Material provided
================================

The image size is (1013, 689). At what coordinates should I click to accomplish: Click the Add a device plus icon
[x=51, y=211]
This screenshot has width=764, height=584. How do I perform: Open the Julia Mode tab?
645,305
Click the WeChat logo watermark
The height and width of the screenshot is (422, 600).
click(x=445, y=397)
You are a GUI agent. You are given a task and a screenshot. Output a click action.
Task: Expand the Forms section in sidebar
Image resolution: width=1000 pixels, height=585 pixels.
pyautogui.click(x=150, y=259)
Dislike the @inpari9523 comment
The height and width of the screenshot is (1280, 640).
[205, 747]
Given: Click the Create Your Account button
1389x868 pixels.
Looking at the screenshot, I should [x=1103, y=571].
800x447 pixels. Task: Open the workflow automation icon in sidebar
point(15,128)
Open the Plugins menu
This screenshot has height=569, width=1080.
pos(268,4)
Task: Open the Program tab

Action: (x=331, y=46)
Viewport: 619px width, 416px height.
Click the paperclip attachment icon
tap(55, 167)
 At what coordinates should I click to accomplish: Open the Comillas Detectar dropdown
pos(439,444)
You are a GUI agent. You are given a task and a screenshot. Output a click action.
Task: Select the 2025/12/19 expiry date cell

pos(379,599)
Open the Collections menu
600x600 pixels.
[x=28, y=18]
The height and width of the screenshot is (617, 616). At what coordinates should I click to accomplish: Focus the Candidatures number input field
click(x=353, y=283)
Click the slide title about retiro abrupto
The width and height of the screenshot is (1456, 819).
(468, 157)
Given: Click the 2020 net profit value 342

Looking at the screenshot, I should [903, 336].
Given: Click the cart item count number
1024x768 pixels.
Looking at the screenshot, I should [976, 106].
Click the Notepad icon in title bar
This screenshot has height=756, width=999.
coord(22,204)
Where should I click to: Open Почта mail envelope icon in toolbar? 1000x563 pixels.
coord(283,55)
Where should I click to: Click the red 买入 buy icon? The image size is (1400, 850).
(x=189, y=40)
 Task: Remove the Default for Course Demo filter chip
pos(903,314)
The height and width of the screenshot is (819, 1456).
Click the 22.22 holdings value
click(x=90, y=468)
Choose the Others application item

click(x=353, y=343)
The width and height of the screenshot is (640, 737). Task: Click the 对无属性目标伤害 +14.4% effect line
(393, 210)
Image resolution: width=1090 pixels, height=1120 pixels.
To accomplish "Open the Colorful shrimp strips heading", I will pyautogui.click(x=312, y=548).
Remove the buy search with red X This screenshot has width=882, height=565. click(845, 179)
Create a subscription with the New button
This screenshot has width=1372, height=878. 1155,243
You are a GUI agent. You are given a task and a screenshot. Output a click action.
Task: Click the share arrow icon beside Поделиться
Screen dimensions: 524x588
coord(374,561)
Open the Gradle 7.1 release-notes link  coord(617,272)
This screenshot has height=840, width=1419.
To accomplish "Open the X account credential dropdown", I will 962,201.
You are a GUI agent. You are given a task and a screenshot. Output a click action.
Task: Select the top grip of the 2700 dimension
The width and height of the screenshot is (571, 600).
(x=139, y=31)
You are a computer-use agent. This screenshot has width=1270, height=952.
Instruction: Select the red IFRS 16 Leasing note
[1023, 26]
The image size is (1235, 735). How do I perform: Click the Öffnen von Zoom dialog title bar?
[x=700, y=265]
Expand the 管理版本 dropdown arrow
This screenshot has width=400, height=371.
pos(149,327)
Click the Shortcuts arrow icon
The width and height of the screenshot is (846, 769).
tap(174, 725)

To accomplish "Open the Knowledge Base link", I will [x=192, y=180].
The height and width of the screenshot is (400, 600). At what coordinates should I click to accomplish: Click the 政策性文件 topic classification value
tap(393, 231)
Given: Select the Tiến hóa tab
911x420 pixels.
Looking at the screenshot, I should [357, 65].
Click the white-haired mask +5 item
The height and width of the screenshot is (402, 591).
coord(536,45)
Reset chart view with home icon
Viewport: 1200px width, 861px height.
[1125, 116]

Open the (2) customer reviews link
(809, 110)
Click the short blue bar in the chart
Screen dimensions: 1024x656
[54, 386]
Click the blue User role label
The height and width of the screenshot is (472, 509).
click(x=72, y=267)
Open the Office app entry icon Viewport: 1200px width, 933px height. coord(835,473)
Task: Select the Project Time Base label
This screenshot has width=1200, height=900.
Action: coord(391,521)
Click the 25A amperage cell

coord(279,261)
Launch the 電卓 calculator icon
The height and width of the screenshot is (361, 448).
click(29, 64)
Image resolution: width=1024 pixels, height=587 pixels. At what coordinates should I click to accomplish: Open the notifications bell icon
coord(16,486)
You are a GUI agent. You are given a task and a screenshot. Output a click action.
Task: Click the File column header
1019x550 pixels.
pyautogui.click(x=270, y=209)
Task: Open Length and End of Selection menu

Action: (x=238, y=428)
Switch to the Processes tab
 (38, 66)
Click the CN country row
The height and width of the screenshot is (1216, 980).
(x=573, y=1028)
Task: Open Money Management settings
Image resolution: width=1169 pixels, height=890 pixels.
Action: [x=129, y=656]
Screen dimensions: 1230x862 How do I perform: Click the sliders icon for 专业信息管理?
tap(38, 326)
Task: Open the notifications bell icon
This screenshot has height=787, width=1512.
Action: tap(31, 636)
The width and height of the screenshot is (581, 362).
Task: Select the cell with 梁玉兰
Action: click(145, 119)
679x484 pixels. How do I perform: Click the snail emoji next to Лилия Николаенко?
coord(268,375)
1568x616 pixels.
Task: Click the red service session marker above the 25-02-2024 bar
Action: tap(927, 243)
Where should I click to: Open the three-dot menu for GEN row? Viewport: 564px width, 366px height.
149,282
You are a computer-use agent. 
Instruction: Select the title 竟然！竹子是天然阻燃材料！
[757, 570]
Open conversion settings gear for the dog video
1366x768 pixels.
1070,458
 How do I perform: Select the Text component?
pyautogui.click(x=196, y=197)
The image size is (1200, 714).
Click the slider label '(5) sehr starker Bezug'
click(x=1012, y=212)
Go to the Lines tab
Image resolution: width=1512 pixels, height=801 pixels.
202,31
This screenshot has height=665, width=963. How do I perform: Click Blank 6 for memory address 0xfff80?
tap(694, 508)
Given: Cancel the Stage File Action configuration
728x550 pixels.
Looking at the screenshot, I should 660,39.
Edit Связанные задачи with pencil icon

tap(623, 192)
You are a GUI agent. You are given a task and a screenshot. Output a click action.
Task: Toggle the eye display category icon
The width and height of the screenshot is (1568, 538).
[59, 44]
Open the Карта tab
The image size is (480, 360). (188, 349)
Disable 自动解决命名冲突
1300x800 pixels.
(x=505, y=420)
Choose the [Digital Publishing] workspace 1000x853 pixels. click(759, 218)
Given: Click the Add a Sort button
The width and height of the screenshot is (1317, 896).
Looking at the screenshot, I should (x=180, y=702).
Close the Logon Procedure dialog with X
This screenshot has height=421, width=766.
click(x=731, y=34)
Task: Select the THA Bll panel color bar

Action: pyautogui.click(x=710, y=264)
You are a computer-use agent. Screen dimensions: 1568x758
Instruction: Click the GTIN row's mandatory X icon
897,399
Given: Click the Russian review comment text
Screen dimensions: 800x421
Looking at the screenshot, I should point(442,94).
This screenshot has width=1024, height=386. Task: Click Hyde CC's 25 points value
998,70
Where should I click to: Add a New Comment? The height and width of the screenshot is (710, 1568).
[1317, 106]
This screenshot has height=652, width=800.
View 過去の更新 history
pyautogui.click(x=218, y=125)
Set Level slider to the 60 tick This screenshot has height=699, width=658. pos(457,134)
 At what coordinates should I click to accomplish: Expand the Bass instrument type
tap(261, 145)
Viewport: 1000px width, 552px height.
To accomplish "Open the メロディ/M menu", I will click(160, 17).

================================

About this task
Transcribe the entries above word for word, from the first line through the line containing "Task: Expand the Forms section in sidebar", and nothing else.

Problem solution
The image size is (1013, 689). At what coordinates should I click to accomplish: Click the Add a device plus icon
[x=51, y=211]
This screenshot has width=764, height=584. How do I perform: Open the Julia Mode tab?
645,305
Click the WeChat logo watermark
The height and width of the screenshot is (422, 600).
click(x=445, y=397)
You are a GUI agent. You are given a task and a screenshot. Output a click action.
Task: Expand the Forms section in sidebar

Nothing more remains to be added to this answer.